In stock markets abroad, indexes rose across much of Europe and Asia. Stocks jumped 2.1 per cent in Hong Kong and 1.8 per cent in Shanghai after China’s National Financial Regulatory Administration issued a notice ordering financial institutions to help develop consumer finance, encourage the use of credit cards, and be transparent in their lending practices.

MSCI's broadest gauge of global stocks rose 13.19 points, or 1.61 per cent, to 834.78 on Friday but was still eyeing its biggest weekly fall since December. Earlier in Asia, MSCI's broadest index of Asia-Pacific shares outside Japan closed up almost one per cent but lost almost 1.5 per cent for the week.

On Friday, spot gold breached $3,000 an ounce for the first time in early London trading before losing ground. The precious metal is up more than 13 per cent year-to-date, as trade wars and growth worries boosted its safe-haven appeal. Spot gold fell 0.19 per cent to $2,981.99 an ounce. US gold futures rose 0.07 per cent to $2,986.50 an ounce.

In terms of currencies, the euro gained broadly due to reports about Germany. Against the US dollar, the euro was up 0.18 per cent at $1.0871, while against the pound, it gained 0.47 per cent to 84.17 pence and rose 0.56 per cent to 0.96265 against the Swiss franc.

Crude oil prices regained some ground on Friday after falling sharply in the previous session. Investors weighed diminishing prospects of a quick end to the Ukraine war that could bring back more Russian energy supplies to Western markets. US crude rose 0.59 per cent to $66.94 a barrel and Brent rose to $70.25 per barrel, up 0.53 per cent on the day.

Also Read: Why the Indian stock market stays resilient amid US market turmoil? EXPLAINED

Wall Street indices in correction: What should be your trading strategy?

According to Nigel Green, CEO of deVere Group, US equity markets are flashing warning signs. The Nasdaq and S&P 500 are now in correction territory, reinforcing fears that the downturn is accelerating. Yet, even in crisis phases, an opportunity emerges. “There are always winners and losers,” says Nigel Green.

“Defensive sectors, such as healthcare and consumer staples, are positioned to weather the storm better than most. Safe-haven assets, including gold and high-quality bonds, will likely see renewed investor interest. Investors with liquidity will have opportunities to buy quality assets at discounted prices as fear grips markets," he added.

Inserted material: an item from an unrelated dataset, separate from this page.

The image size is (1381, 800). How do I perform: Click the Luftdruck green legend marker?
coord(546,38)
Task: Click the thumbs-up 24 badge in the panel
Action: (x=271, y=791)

“Investors can’t afford complacency. Now is the time to reassess portfolios, hedge against volatility, and take advantage of shifting market dynamics. Holding excess cash may not be optimal. Inflation still lingers, eroding purchasing power. Instead, strategic reallocation towards quality equities, defensive assets, and global diversification will be key to thriving in the turbulence ahead.”

 

Disclaimer: The views and recommendations provided in this analysis are those of individual analysts or broking companies, not Mint. We strongly advise investors to consult with certified experts, consider individual risk tolerance, and conduct thorough research before making investment decisions, as market conditions can change rapidly, and individual circumstances may vary.